BELGRADE, Maine — Representatives from Pan Am Railways, state officials and town residents will meet in North Belgrade Community Center on Tuesday evening to discuss a fee some residents knew nothing about.
In February, Dick Bickford received a letter in the mail from Pan Am, stating that he owed fees associated with the railroad crossing that stretches across the private road he lives on, Kayak Lane.
Many years ago, he said, railroad companies made agreements with homeowners on private roads to help pay for maintenance of the crossings. It was a $75 fee per year, plus the residents would be required to carry liability insurance for the crossing.
“They’re hauling out these old agreements and trying to make [residents on the road] pay $1,600 a year. That amounts to $400 apiece,” said Bickford, who then mentioned the liability insurance related to damage to the tracks that is not included with homeowners insurance. “So, you’re paying roughly $1,100 to $1,200 a year [total].”
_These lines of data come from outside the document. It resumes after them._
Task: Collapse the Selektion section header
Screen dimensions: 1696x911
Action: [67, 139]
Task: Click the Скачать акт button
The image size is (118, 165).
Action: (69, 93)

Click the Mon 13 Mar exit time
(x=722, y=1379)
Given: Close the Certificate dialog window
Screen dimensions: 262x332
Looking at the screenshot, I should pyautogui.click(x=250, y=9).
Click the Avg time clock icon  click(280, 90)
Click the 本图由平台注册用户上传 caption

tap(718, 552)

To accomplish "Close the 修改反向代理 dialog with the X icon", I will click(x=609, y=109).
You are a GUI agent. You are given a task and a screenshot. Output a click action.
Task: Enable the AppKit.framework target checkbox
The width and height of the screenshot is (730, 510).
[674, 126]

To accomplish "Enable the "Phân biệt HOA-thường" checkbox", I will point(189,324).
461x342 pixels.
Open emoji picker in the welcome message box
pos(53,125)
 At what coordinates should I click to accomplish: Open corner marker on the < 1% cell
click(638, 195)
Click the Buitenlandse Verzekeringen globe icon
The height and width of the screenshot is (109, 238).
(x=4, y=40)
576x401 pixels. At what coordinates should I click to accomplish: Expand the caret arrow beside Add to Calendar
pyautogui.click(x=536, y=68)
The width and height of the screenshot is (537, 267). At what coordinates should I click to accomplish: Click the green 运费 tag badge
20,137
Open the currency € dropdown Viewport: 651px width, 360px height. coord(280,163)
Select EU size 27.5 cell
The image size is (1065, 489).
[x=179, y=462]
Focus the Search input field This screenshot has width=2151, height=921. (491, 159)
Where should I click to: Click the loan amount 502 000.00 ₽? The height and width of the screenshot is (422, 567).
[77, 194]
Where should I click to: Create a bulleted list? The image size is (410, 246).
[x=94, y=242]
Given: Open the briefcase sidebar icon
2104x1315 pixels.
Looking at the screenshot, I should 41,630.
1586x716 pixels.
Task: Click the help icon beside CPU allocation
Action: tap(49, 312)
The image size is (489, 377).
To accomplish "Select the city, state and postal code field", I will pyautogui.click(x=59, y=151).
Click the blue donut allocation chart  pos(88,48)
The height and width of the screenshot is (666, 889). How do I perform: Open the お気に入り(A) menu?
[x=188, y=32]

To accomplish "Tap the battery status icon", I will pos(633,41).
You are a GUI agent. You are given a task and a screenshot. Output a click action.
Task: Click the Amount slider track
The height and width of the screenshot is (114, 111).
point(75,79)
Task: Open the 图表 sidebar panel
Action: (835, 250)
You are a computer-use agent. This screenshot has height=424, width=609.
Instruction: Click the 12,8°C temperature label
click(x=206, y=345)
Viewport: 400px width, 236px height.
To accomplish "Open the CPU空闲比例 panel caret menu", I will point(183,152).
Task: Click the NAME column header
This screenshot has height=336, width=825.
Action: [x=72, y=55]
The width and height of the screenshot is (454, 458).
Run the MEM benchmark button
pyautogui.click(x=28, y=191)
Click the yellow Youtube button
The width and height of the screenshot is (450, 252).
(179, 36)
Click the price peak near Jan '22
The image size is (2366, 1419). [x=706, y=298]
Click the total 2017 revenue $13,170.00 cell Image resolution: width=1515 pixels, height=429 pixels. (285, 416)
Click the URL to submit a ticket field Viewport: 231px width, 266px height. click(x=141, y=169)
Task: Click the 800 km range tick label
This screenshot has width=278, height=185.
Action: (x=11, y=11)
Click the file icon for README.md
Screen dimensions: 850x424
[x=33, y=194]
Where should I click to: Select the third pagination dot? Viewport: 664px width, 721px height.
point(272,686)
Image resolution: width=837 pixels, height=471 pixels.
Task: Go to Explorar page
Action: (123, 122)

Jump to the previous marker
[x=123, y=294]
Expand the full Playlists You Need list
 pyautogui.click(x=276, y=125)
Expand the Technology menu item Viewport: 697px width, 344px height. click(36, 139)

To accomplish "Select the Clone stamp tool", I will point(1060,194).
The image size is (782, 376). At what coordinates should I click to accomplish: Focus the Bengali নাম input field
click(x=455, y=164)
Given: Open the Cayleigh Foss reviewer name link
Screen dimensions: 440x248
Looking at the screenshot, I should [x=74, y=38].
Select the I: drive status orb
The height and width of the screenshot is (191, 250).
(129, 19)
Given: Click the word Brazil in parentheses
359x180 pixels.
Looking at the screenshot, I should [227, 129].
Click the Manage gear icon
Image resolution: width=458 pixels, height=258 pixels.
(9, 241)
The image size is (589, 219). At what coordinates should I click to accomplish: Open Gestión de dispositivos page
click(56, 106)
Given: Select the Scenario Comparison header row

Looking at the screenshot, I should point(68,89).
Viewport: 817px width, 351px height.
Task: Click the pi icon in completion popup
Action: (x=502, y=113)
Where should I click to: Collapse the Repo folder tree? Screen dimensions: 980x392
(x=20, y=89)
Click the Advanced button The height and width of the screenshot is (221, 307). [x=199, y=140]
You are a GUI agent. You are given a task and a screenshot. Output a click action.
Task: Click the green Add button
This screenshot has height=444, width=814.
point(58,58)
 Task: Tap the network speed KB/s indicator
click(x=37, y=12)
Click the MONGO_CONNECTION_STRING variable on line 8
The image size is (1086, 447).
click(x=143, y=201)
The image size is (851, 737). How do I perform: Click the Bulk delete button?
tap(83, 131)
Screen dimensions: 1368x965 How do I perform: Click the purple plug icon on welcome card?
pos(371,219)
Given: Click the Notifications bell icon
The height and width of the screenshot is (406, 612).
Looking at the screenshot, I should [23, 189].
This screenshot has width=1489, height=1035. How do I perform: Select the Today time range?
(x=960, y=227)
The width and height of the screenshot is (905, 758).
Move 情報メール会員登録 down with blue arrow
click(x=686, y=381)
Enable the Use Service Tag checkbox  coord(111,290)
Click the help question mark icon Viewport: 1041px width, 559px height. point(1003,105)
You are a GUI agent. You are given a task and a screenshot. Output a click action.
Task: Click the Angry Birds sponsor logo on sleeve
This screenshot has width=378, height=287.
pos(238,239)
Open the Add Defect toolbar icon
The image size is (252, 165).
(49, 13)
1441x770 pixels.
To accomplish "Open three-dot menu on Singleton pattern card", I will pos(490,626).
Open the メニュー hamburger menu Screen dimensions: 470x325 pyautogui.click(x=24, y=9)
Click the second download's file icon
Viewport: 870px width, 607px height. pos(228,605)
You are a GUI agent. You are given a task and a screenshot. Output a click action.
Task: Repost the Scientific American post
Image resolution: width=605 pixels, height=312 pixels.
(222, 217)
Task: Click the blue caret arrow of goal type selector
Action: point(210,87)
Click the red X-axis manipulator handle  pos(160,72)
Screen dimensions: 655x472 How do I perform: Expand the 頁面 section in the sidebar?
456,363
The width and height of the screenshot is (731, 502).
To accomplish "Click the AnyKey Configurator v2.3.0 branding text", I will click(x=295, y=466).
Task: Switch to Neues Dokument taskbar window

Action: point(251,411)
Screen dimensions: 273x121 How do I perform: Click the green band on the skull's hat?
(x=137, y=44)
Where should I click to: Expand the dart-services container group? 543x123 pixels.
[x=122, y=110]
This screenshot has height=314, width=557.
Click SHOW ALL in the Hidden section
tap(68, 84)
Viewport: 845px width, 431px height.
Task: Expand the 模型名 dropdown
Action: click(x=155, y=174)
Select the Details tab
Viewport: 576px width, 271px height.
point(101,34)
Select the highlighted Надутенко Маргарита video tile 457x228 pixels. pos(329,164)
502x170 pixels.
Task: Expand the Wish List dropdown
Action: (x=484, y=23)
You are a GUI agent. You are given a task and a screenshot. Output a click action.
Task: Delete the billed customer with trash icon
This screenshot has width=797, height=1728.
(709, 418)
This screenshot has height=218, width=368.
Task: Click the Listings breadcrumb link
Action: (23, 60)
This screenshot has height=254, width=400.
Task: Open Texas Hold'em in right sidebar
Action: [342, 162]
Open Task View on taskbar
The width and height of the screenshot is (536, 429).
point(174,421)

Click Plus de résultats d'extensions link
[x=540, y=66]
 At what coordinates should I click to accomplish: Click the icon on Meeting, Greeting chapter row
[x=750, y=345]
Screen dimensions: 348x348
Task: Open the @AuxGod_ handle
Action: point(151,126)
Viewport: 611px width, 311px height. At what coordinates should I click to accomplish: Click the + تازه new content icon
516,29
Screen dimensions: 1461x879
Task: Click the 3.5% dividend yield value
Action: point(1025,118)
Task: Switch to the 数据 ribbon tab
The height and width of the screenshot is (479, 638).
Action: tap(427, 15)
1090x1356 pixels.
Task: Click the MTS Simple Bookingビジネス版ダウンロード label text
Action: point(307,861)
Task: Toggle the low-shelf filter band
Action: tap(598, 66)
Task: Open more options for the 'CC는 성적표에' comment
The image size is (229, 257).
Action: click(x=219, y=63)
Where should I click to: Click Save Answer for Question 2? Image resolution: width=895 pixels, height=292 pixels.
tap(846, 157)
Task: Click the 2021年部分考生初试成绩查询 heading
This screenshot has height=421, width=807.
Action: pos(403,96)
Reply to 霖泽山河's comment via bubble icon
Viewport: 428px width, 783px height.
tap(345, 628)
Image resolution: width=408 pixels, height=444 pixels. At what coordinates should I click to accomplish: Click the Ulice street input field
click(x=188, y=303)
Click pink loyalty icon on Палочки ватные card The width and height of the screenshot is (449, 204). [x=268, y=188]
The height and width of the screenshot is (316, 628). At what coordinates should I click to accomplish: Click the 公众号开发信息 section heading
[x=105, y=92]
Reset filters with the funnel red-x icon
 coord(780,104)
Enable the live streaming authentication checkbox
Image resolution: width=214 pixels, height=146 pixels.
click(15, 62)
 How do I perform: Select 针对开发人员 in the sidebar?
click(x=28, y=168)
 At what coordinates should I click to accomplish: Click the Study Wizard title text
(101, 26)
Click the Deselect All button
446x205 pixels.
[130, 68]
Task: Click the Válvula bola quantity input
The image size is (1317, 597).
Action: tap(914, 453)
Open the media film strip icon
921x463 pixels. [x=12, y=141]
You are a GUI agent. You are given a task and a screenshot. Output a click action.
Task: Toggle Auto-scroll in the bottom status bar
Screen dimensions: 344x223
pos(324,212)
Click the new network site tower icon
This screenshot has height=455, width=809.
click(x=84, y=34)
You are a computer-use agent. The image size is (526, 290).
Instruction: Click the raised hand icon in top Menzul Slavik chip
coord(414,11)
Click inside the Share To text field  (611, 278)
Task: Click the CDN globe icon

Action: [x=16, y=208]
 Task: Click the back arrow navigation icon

When Bickford bought his home on Kayak Lane in 2000, there was no fee from the railroad attached to his deed, so he never paid it. He never knew it existed, he said.
“Property owners in Belgrade who had crossing agreements received the letter in February about crossing fees going up many times more than they were paying,” said Rep. Dennis Keschl, R-Belgrade. “Some weren’t paying the fees. It’s raised all kinds of property issues and right-of-way issues. When you start looking into it, it gets complicated.”
Complicating the rail crossing agreement with homeowners, Bickford said, commercial vehicles are not allowed across the tracks without the railroad’s permission.
“If I want oil delivered, I have to call [the railroad] three days prior and pay, by the hour, to have two flagmen stand there while he crosses,” said Bickford.
Bickford also owns a small electrical business on his Kayak Lane property. He isn’t allowed to cross with his commercial vehicle but does anyway.
Also at issue is a 1981 state law that says railroads may not charge a fee for private crossings if the railroad takes a sales tax exemption for iron, rock, rails, ties, switch plates and switches for improving rails.
“If they take that exemption, they can’t charge any fees to us,” said Bickford, who has retained a lawyer.
Pan Am Railways Executive Vice President Cynthia Scarano will attend Tuesday night’s meeting along with Keschl and Maine House Speaker Robert Nutting, R-Oakland. The meeting will start at 6 p.m.
“We’re going there to try to reach some agreement. The people requested we have a meeting and that’s what we’re doing,” said Scarano.
Bickford said 12 homeowners were notified by Pan Am, and will be at the meeting.
“This is a test case right here,” said Bickford. “Whatever they get out of us 12, they’ll march on everybody with it.”
Newport and Fairfield representatives recently expressed their displeasure with Pan Am regarding inaction from the company in fixing railroad crossings in their towns.